Bone spurs that develop with plantar fasciitis or Achilles tendonitis are sometimes called by their medical name, enthesophytes.
Bone spurs are common, and the likelihood of developing them increases with age.1
Heel Spur Syndrome
Heel spur syndrome is a condition associated with heel spurs, bony protrusions that grow on the bottom of the heel. A heel spur forms where the plantar fascia—band of fibrous tissue stretching along the bottom of the foot—connects to the heel bone. The spur grows in the direction of the plantar fascia and often forms a hook-like shape.
Heel spurs develop as a bone’s response to stress from:
- Straining foot muscles and ligaments
- Over-stretching the plantar fascia
- Repeated tearing of the thin lining of the heel bone
There is good news as it relates to these heel spurs. The vast majority of heel spurs usually do not cause pain. In fact, only 5% of people with heel spurs have foot pain.2 Heel spurs often occur in athletes participating in sports involving running and jumping. They are also associated with age, obesity, and osteoarthritis.

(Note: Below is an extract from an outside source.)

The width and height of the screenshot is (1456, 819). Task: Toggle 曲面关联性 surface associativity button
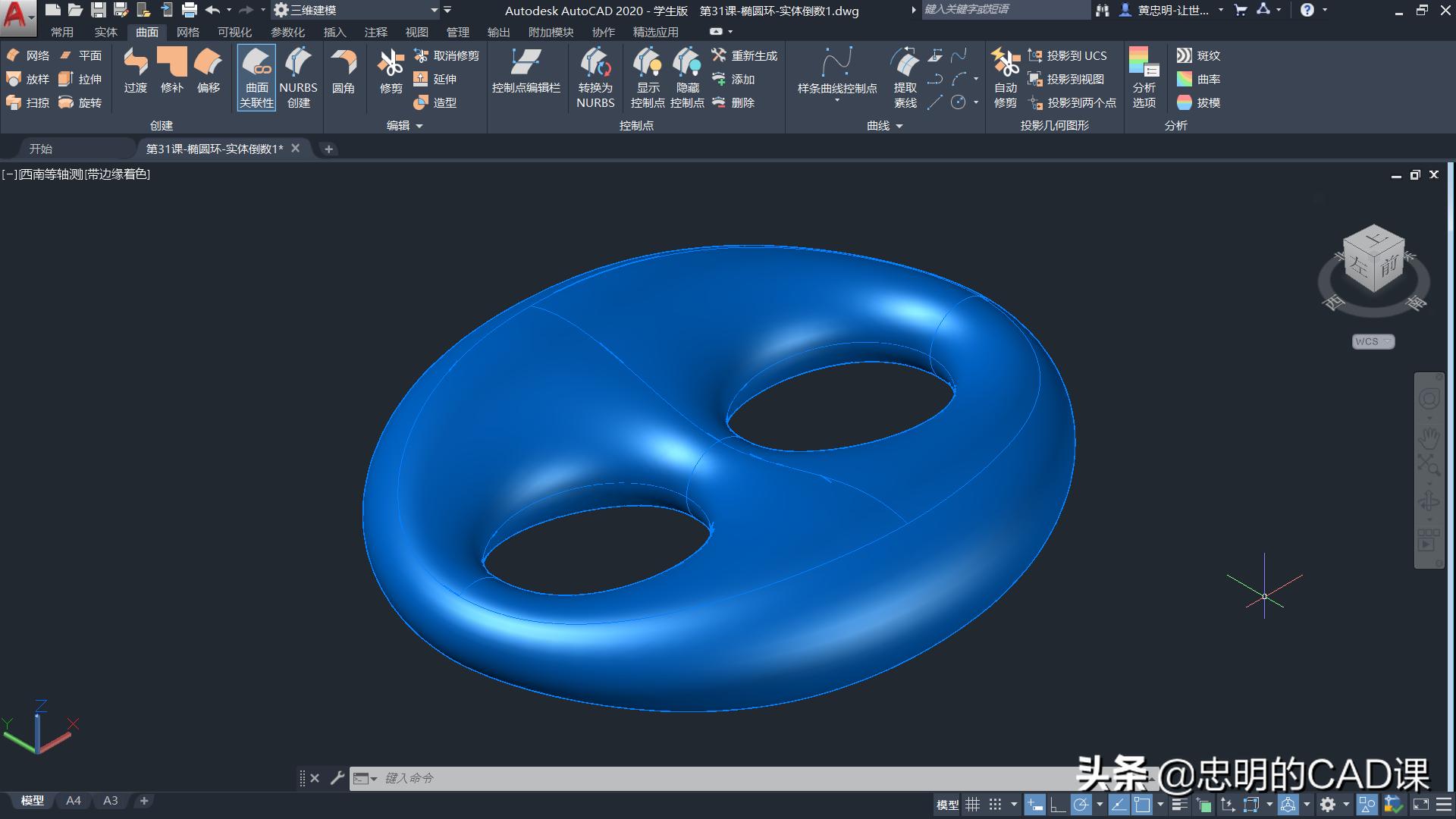pos(256,77)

Insertional Achilles Tendonitis
Insertional Achilles tendonitis affects the back of the heel, where the Achilles tendon inserts into the heel bone. The bone spur gradually develops around the tendon where it inserts into (attaches to) the bone.
The bone spur can irritate the Achilles tendon, potentially causing more tendon damage and pain. In addition, the inflamed and/or damaged portion of the Achilles tendon can calcify, or harden.
Insertional Achilles tendonitis is associated with decreased ankle range of motion and increasing age—people who are affected are often in their 40s, 50s, or 60s.3 Achilles tendonitis usually develops gradually and is not linked with a single incident or trauma. Jumping and running can exacerbate this condition, along with negotiating stairs, making inflammation and heel pain worse.
Insertional Achilles tendonitis is different than non-insertional Achilles tendonitis, which causes pain in the lower calf, where the Achilles tendon and calf muscle meet.